Live Surgery Demonstration
On September 14, Professor Jian Gao and Dr. Li Li’s team from the Department of Pain Medicine conducted a live-streamed spinal endoscopic annulus fibrosus suturing surgery. Through high-definition, real-time video connection, participants witnessed the entire procedure in detail.
The patient, a 56-year-old male, presented with low back pain and right lower limb pain for three days. Clinical examinations revealed lumbar lordosis straightening, localized tenderness, right-side paravertebral pain, and radiating pain down the right buttock and posterior leg. Neurological assessment showed numbness in the right calf and sole, weakened right Achilles tendon reflex, and positive straight leg raising test. With a history of hypertension, the final diagnosis was lumbar disc herniation (right L5–S1, paracentral type) with hypertension.

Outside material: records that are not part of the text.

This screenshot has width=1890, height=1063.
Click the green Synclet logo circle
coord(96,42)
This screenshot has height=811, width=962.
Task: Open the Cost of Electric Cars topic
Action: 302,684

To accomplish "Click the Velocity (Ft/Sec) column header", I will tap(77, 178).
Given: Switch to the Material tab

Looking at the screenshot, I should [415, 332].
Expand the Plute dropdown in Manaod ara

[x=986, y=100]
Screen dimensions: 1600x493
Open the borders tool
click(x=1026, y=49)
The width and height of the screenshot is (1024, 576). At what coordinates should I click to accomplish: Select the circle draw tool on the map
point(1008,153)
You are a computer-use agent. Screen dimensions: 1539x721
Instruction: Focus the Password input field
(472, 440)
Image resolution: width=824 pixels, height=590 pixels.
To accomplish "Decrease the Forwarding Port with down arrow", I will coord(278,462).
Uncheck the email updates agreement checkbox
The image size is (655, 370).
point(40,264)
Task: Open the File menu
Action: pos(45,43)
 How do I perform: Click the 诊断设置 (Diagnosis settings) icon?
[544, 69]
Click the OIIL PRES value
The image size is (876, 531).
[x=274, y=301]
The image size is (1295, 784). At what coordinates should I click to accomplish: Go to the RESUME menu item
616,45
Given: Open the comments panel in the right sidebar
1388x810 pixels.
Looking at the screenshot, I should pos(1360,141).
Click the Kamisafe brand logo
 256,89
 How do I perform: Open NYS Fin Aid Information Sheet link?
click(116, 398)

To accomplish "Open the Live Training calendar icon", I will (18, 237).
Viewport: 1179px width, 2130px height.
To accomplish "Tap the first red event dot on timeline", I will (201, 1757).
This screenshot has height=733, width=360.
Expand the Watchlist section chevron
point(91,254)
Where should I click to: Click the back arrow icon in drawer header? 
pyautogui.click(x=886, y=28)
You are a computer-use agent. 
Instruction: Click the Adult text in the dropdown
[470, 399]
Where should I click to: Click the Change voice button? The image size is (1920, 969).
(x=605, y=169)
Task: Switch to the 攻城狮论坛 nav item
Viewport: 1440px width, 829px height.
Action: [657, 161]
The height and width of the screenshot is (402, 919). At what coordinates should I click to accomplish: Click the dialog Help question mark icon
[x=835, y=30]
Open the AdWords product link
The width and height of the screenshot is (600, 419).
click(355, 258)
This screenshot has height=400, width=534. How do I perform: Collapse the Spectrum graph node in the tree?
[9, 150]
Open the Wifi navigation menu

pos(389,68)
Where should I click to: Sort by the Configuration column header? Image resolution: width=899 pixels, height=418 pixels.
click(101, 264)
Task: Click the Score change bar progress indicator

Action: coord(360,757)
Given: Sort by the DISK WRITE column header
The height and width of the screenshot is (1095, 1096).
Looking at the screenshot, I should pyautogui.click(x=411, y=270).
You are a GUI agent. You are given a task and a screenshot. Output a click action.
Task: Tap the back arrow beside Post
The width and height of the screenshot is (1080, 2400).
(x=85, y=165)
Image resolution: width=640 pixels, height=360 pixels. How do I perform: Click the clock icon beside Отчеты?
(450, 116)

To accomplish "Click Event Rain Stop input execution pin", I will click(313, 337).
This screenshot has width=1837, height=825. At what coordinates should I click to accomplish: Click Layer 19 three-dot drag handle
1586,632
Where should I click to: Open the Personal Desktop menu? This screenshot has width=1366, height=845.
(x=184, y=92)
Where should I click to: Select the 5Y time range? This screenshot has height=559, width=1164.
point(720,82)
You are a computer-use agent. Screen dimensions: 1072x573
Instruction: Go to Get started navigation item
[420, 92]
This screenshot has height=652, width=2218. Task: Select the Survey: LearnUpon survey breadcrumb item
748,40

The surgical team first precisely relieved the compression on the affected nerve root, alleviating the patient’s pain. They then shifted focus to the annulus fibrosus tear, performing a meticulous suture repair. The team emphasized that annulus fibrosus rupture is a major cause of recurrent disc herniation, and repairing the defect is key to preventing recurrence. They also provided detailed guidance on core surgical techniques, including angle control, force application, and suturing strategies for different tear types. The refined surgical skills and clear clinical reasoning offered participants valuable insights and sparked lively discussion.

Attached: Comparison images of annulus fibrosus before and after suturing

Conclusion
This conference fostered a high-level academic exchange and collaboration platform for pain medicine. It also layed a solid foundation for building an efficient, integrated regional healthcare system.